CEO Grigorios Siokas converted $45,000 of company debt into 90,325 common shares on January 23, 2026, and now directly owns 8,182,120 shares. The transaction price of $0.4982 per share aligns with the market price near $0.49, while the stock trades far below its 52-week high. InvestingPro data highlights a heavy debt load relative to market capitalization and flags a "FAIR" financial health rating even as the firm reports growth at its Cosmofarm subsidiary, a manufacturing agreement for PathMuscle, a Nasdaq compliance notice, and a new treasury partnership with Prime Ledger.

Key points

  • Insider conversion - CEO Grigorios Siokas exchanged $45,000 of company debt for 90,325 shares at $0.4982 per share, now directly holding 8,182,120 shares.
  • Balance-sheet pressure - Cosmos Health carries $21.07 million in total debt against a $17.4 million market capitalization, with InvestingPro calling the shares undervalued but rating the company's financial health as "FAIR."
  • Operational moves - Cosmofarm expanded its pharmacy customer base by nearly 100 accounts in 2025 (about a 20% increase), with revenue per customer up 12% and profitability per customer up 14%; Cosmos Health also inked a manufacturing deal for PathMuscle and a treasury partnership with Prime Ledger covering a $300 million facility.

Risks and uncertainties

  • Leverage risk - The company's total debt of $21.07 million exceeds its market capitalization of $17.4 million, posing risks to financial flexibility and potentially impacting cost of capital - relevant to investors in healthcare and small-cap equities.
  • Nasdaq compliance - The firm received a notice for failing to maintain a $1.00 minimum bid price for 30 consecutive business days and has 180 days from December 11, 2025, to regain compliance or implement a reverse split - a market-listing risk for shareholders and market participants.
  • Execution and partnership delivery - The effectiveness of the Prime Ledger partnership to manage a $300 million treasury facility and to implement Digital Asset Treasury practices will influence treasury risk management and yields; outcomes depend on successful implementation.
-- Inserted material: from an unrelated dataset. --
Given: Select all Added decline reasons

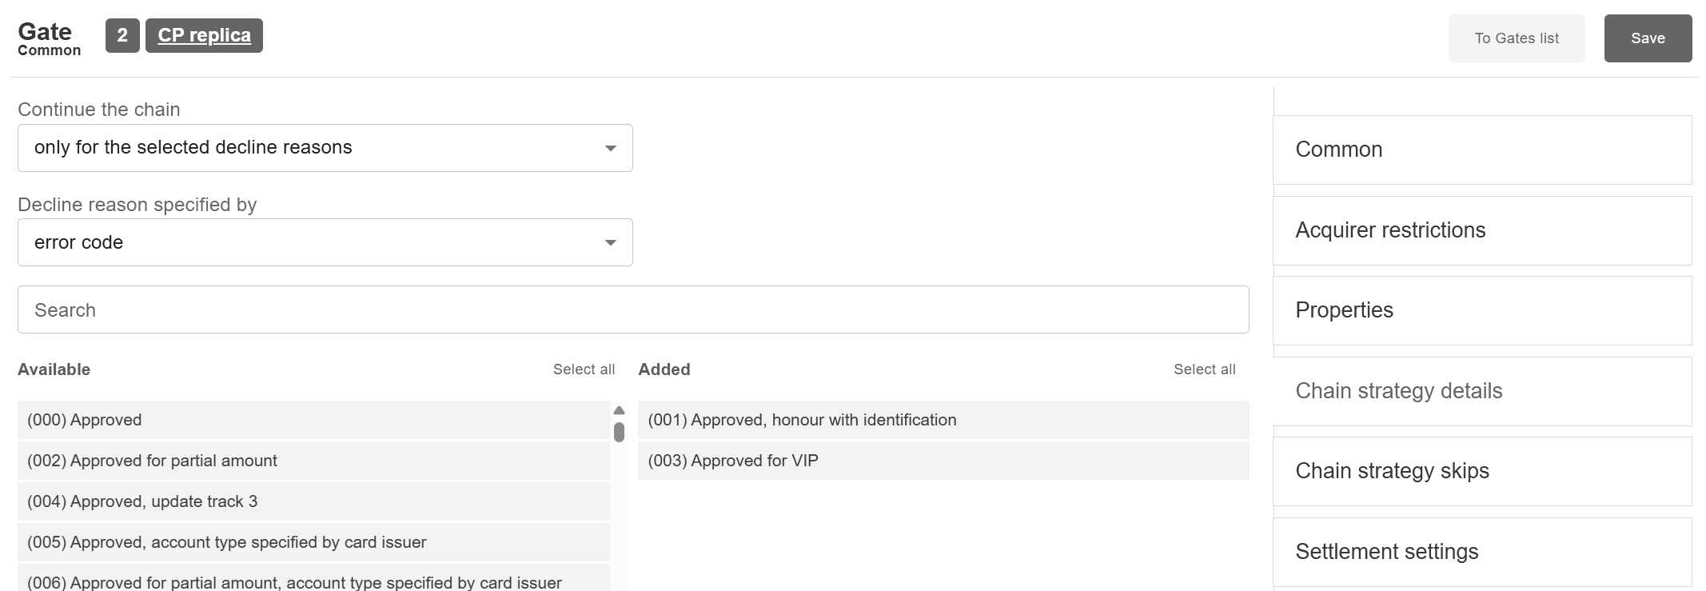Looking at the screenshot, I should [1204, 369].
Investors and market observers will likely weigh the insider conversion against the company's leverage profile, compliance timeline and the operational developments described above.

Risks

  • High leverage - total debt of $21.07 million exceeds market capitalization of $17.4 million, creating pressure on financial flexibility and cost of capital (impacts healthcare equities and debt markets).
  • Nasdaq listing risk - the company has 180 days from December 11, 2025, to regain a minimum bid price of $1.00 or pursue a reverse stock split, which could affect shareholder value and trading dynamics.
  • Execution risk - the success of Prime Ledger partnership and production/distribution agreements will determine benefits from the $300 million treasury framework and new product manufacturing arrangements.